- **Source data**:
________________________________________

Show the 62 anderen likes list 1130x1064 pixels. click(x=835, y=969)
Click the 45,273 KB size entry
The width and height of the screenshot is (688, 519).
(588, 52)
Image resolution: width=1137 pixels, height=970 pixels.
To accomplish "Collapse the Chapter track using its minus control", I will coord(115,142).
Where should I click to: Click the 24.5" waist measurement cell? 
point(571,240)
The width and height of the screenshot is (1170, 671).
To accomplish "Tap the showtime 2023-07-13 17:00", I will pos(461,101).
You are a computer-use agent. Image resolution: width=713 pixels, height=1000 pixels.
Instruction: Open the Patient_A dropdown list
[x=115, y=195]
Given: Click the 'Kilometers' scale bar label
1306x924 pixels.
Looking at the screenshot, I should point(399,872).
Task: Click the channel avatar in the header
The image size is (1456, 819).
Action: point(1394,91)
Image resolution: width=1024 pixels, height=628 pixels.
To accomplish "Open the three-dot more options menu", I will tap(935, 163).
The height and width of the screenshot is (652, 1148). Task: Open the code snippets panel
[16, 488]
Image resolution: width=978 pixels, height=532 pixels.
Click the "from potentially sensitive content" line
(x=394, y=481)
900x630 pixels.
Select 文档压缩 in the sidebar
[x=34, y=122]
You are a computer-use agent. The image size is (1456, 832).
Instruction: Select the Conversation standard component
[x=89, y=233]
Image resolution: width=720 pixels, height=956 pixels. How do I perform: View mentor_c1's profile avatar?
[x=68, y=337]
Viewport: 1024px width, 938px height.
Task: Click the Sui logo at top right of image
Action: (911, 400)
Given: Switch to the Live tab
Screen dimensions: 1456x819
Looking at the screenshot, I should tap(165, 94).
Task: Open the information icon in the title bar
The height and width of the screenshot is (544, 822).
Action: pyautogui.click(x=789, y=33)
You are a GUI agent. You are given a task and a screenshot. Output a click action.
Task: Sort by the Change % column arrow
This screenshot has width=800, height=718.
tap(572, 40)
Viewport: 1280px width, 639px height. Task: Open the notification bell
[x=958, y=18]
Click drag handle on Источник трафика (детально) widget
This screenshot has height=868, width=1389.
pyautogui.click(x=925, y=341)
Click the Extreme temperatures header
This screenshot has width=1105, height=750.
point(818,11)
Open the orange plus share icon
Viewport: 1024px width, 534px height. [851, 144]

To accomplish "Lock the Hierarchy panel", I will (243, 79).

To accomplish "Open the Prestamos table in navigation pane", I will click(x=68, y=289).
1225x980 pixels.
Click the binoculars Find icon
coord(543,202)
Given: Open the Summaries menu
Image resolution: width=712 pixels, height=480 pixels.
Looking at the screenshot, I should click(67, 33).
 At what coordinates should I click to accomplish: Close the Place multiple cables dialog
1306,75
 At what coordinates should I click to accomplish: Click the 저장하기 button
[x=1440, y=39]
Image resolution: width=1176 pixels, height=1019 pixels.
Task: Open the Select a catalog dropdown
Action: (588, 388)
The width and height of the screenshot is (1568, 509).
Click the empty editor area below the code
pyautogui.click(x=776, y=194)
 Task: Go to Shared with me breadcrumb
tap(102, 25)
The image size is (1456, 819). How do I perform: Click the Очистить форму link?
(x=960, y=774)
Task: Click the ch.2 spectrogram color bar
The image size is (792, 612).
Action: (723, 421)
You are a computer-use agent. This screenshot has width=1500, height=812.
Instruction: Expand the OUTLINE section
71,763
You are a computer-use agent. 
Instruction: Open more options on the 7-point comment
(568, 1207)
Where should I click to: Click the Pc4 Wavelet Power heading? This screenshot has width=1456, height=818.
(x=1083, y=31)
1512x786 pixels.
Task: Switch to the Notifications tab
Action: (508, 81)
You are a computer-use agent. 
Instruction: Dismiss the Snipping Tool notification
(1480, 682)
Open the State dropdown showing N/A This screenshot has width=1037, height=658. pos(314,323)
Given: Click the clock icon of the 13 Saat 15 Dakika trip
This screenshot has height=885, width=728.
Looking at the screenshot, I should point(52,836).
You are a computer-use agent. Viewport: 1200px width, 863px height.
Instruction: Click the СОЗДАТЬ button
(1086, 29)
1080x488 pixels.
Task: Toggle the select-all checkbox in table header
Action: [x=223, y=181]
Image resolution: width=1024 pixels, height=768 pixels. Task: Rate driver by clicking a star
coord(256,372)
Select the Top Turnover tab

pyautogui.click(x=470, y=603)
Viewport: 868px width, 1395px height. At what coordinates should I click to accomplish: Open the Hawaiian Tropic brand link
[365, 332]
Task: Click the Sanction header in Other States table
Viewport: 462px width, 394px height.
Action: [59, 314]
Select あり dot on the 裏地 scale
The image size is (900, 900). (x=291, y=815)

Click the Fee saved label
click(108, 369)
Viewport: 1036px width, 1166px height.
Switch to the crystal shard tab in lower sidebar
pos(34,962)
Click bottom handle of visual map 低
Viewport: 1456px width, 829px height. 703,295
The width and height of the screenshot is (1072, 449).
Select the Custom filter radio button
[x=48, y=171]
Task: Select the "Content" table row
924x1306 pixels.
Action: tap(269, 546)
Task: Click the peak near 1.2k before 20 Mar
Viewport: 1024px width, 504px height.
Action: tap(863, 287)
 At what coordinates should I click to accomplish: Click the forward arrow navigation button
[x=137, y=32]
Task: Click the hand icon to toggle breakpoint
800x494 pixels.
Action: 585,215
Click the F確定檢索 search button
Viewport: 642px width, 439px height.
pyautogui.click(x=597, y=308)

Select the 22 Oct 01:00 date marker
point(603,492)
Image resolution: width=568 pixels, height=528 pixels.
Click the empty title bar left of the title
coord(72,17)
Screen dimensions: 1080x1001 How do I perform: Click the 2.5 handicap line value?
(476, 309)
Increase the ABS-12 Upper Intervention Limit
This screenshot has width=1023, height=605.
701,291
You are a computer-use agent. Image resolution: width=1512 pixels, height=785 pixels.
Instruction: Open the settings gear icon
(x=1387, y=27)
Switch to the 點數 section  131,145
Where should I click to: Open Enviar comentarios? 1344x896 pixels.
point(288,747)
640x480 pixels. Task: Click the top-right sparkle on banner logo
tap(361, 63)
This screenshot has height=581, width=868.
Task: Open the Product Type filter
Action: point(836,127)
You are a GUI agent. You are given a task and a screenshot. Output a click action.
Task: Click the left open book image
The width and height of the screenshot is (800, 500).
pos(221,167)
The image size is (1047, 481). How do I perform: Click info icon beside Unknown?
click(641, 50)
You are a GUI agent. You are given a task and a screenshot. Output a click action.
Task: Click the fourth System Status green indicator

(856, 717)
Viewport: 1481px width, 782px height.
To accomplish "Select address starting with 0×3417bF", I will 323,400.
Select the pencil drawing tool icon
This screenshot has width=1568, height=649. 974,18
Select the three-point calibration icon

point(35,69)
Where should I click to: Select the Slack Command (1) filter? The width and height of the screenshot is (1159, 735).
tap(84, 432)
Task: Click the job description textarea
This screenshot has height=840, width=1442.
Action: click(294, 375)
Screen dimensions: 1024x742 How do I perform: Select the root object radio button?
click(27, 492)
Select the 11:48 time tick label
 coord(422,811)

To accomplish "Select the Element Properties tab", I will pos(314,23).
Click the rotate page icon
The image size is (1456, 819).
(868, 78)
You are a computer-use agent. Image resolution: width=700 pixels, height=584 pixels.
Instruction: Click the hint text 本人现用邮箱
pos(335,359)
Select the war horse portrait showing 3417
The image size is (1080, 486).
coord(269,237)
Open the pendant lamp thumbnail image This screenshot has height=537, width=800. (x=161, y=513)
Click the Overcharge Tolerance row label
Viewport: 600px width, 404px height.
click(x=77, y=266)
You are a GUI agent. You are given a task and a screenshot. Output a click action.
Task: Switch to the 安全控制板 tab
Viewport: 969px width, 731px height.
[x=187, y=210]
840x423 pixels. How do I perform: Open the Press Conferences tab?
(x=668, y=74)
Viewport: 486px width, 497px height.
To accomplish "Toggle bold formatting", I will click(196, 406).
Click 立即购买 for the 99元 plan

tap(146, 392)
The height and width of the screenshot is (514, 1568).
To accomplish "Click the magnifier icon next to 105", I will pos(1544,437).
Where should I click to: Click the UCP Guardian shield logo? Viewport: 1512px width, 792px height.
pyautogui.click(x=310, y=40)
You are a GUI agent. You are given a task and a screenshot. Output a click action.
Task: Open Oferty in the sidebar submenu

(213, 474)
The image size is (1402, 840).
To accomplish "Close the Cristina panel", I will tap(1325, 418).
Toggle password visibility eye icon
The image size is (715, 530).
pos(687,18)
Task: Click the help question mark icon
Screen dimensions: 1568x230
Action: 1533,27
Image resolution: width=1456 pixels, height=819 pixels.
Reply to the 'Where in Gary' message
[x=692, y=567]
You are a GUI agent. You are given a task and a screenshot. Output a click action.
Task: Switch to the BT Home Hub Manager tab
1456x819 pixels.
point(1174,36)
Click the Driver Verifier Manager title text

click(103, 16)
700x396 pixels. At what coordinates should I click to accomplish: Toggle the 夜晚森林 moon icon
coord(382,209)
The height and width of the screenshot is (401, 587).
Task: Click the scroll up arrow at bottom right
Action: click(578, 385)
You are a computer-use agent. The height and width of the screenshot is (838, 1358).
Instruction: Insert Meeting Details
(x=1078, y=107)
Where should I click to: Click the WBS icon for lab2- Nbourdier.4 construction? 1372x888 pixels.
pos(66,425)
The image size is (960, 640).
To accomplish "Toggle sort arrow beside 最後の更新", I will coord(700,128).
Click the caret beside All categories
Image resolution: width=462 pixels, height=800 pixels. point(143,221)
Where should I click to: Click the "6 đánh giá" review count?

________________________________________

- **To do**:
Transcribe the records verbatim, from the line with "The width and height of the screenshot is (1072, 449)." up to and including the line with "click(641, 50)".

- **Response to this exercise**:
The width and height of the screenshot is (1072, 449).
Select the Custom filter radio button
[x=48, y=171]
Task: Select the "Content" table row
924x1306 pixels.
Action: tap(269, 546)
Task: Click the peak near 1.2k before 20 Mar
Viewport: 1024px width, 504px height.
Action: tap(863, 287)
 At what coordinates should I click to accomplish: Click the forward arrow navigation button
[x=137, y=32]
Task: Click the hand icon to toggle breakpoint
800x494 pixels.
Action: 585,215
Click the F確定檢索 search button
Viewport: 642px width, 439px height.
pyautogui.click(x=597, y=308)

Select the 22 Oct 01:00 date marker
point(603,492)
Image resolution: width=568 pixels, height=528 pixels.
Click the empty title bar left of the title
coord(72,17)
Screen dimensions: 1080x1001 How do I perform: Click the 2.5 handicap line value?
(476, 309)
Increase the ABS-12 Upper Intervention Limit
This screenshot has width=1023, height=605.
701,291
You are a computer-use agent. Image resolution: width=1512 pixels, height=785 pixels.
Instruction: Open the settings gear icon
(x=1387, y=27)
Switch to the 點數 section  131,145
Where should I click to: Open Enviar comentarios? 1344x896 pixels.
point(288,747)
640x480 pixels. Task: Click the top-right sparkle on banner logo
tap(361, 63)
This screenshot has height=581, width=868.
Task: Open the Product Type filter
Action: point(836,127)
You are a GUI agent. You are given a task and a screenshot. Output a click action.
Task: Click the left open book image
The width and height of the screenshot is (800, 500).
pos(221,167)
The image size is (1047, 481). How do I perform: Click info icon beside Unknown?
click(641, 50)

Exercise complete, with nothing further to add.